Bacterial protein fragment kills lung cells in pulmonary fibrosis, study finds
A bacterial protein fragment instigates lung tissue death in pulmonary fibrosis, a mysterious disease affecting millions of people worldwide, according to a new study from researchers at the University of Illinois at Urbana-Champaign and Mie University in Japan.
Led by Illinois microbiology and animal sciences professor Isaac Cann and Mie University immunology professor Dr. Esteban Gabazza, the researchers published their findings in the journal Nature Communications. Cann and Gabazza are affiliates of the Carl R. Woese Institute for Genomic Biology at Illinois.
"We discovered salt-loving bacteria in the lungs of patients with pulmonary fibrosis, and these bacteria secrete a peptide that marks the lung cells it touches for death," Cann said.
In people with pulmonary fibrosis, lung tissue becomes progressively more scarred and stiffened, with a prognosis of only three to five years of life after diagnosis. Certain environmental factors, infections or medications are linked to disease onset; however, the majority of cases are of unknown origin. These mysterious cases are called idiopathic pulmonary fibrosis. About 50,000 patients in the U.S. die of IPF every year—more than die from breast cancer, according to the IPF Foundation.

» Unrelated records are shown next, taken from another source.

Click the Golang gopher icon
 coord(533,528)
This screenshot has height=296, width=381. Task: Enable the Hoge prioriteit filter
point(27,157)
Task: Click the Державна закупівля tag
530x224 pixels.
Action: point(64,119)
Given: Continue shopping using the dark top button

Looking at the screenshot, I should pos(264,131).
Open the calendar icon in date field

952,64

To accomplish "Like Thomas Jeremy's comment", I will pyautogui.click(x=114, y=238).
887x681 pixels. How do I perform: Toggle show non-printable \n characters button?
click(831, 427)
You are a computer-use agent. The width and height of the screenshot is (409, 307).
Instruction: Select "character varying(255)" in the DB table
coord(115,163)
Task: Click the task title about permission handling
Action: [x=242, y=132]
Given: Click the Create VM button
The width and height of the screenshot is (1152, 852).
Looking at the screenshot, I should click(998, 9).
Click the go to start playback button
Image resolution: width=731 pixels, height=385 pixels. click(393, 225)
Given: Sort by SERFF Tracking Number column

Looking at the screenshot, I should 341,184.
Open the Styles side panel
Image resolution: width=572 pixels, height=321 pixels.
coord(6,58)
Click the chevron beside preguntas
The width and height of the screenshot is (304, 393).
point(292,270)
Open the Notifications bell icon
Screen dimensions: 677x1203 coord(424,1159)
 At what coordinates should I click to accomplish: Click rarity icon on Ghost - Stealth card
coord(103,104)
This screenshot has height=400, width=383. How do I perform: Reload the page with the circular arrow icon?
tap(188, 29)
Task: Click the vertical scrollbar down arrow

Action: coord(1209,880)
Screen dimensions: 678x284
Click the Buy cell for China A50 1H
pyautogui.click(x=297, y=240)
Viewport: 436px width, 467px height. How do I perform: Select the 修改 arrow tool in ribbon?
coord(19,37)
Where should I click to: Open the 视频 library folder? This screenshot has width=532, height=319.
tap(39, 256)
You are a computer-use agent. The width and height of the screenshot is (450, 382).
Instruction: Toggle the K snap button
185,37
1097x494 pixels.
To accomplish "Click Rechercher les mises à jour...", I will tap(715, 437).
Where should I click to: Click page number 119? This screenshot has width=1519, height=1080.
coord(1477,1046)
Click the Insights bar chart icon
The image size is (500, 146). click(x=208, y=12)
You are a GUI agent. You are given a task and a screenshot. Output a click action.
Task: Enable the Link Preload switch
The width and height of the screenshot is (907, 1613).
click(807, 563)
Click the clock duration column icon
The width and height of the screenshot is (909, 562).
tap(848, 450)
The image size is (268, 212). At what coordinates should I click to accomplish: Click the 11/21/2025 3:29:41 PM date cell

The disease progresses slowly until a point when a patient experiences a rapid worsening of breathing and loss of lung function, a phase called acute exacerbation. Yet doctors do not know what triggers acute exacerbation in a stable patient.
"More than half of the patients with IPF die because of acute exacerbation of the disease," Gabazza said. Of those who survive an acute exacerbation event, only 50% live more than four months, he said.
Previous studies found that certain bacteria, such as strains of Halomonas, Staphylococcus and Streptococcus, proliferate in the lungs of IPF patients, likely as a result of high amounts of salt in the lining of patients' lungs. The researchers wondered if the bacteria played a role in acute exacerbation, so they cultured bacteria associated with fibrotic lung tissue in a salty environment and studied what the bacteria secreted.
They found a small peptide, secreted by Staphylococcus nepalensis, that rapidly kills lung cells. They named the peptide corisin.
To confirm that corisin was the exacerbating culprit, Gabazza's group ran an experiment on mice with IPF. They compared mice given corisin itself, those infected with corisin-secreting Staphylococcus nepalensis, those infected with a Staph strain that did not secrete corisin, and an untreated control group. They found that the mice given corisin or the bacterium that secretes it showed much greater signs of acute exacerbation.
They also looked at lung tissue samples from human patients and found that those who had undergone acute exacerbation had higher levels of corisin in their lungs.
Cann's group then searched the genome of Staphylococcus nepalensis to figure out where corisin comes from. They found that it is a fragment cut from a larger protein. They tested the larger protein on lung tissue and found it did not have the destructive properties of the fragment.
"It's like a Trojan horse," Cann said. "Anybody trying to characterize the large protein to find what it does would never know it has this destructive element hidden inside it. The microbe makes the polypeptide and then it cuts out that small piece of it, the corisin, and that is very deadly."
Next, the researchers hope to identify the enzyme that cuts corisin out of its larger protein. They aim to create agents to block it—effectively bolting shut the door of the Trojan horse. They also plan to identify which other strains of bacteria produce corisin or similar peptides, and to study other types of fibrosis, such as in the kidneys and liver, to see if corisin or other bacterial agents play a role in those diseases.
"Knowing that a cause of the acute exacerbation is a bacteria-derived factor gives us a fightable enemy," Gabazza said. "On the patient side, this new discovery could mitigate the psychological stress of fighting against an 'unknown intruder,' while on the physician side, this can stimulate the development of strategies for treatment and drug discovery."